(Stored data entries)
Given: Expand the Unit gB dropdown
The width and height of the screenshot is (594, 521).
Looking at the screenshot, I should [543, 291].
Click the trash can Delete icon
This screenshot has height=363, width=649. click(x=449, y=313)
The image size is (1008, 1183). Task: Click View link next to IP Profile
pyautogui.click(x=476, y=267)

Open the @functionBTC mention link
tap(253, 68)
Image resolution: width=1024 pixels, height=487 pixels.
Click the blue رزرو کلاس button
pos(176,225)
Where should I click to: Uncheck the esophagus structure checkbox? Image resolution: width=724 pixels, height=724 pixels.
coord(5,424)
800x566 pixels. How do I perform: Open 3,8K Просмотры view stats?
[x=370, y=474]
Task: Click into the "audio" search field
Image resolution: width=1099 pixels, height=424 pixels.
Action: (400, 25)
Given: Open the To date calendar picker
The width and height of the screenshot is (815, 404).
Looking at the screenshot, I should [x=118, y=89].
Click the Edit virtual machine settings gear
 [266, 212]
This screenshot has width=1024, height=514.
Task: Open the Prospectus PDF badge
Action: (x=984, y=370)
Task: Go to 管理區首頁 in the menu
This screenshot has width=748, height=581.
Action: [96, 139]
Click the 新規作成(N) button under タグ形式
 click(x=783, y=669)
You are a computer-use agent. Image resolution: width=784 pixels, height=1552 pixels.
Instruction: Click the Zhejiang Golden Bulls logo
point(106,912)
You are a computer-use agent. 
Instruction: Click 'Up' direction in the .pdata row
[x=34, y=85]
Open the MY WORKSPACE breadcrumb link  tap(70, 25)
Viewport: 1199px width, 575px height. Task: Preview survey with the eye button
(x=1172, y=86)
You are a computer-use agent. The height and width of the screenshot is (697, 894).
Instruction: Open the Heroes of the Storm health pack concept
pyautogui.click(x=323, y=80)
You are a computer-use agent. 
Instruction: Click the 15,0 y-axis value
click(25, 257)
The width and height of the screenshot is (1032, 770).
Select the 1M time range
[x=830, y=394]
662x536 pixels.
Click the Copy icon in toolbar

**REQUIRED WORK:**
Restate the data above word for word, please.

**SOLUTION:**
Given: Expand the Unit gB dropdown
The width and height of the screenshot is (594, 521).
Looking at the screenshot, I should [543, 291].
Click the trash can Delete icon
This screenshot has height=363, width=649. click(x=449, y=313)
The image size is (1008, 1183). Task: Click View link next to IP Profile
pyautogui.click(x=476, y=267)

Open the @functionBTC mention link
tap(253, 68)
Image resolution: width=1024 pixels, height=487 pixels.
Click the blue رزرو کلاس button
pos(176,225)
Where should I click to: Uncheck the esophagus structure checkbox? Image resolution: width=724 pixels, height=724 pixels.
coord(5,424)
800x566 pixels. How do I perform: Open 3,8K Просмотры view stats?
[x=370, y=474]
Task: Click into the "audio" search field
Image resolution: width=1099 pixels, height=424 pixels.
Action: (400, 25)
Given: Open the To date calendar picker
The width and height of the screenshot is (815, 404).
Looking at the screenshot, I should [x=118, y=89].
Click the Edit virtual machine settings gear
 [266, 212]
This screenshot has width=1024, height=514.
Task: Open the Prospectus PDF badge
Action: (x=984, y=370)
Task: Go to 管理區首頁 in the menu
This screenshot has width=748, height=581.
Action: [96, 139]
Click the 新規作成(N) button under タグ形式
 click(x=783, y=669)
You are a computer-use agent. Image resolution: width=784 pixels, height=1552 pixels.
Instruction: Click the Zhejiang Golden Bulls logo
point(106,912)
You are a computer-use agent. 
Instruction: Click 'Up' direction in the .pdata row
[x=34, y=85]
Open the MY WORKSPACE breadcrumb link  tap(70, 25)
Viewport: 1199px width, 575px height. Task: Preview survey with the eye button
(x=1172, y=86)
You are a computer-use agent. The height and width of the screenshot is (697, 894).
Instruction: Open the Heroes of the Storm health pack concept
pyautogui.click(x=323, y=80)
You are a computer-use agent. 
Instruction: Click the 15,0 y-axis value
click(25, 257)
The width and height of the screenshot is (1032, 770).
Select the 1M time range
[x=830, y=394]
662x536 pixels.
Click the Copy icon in toolbar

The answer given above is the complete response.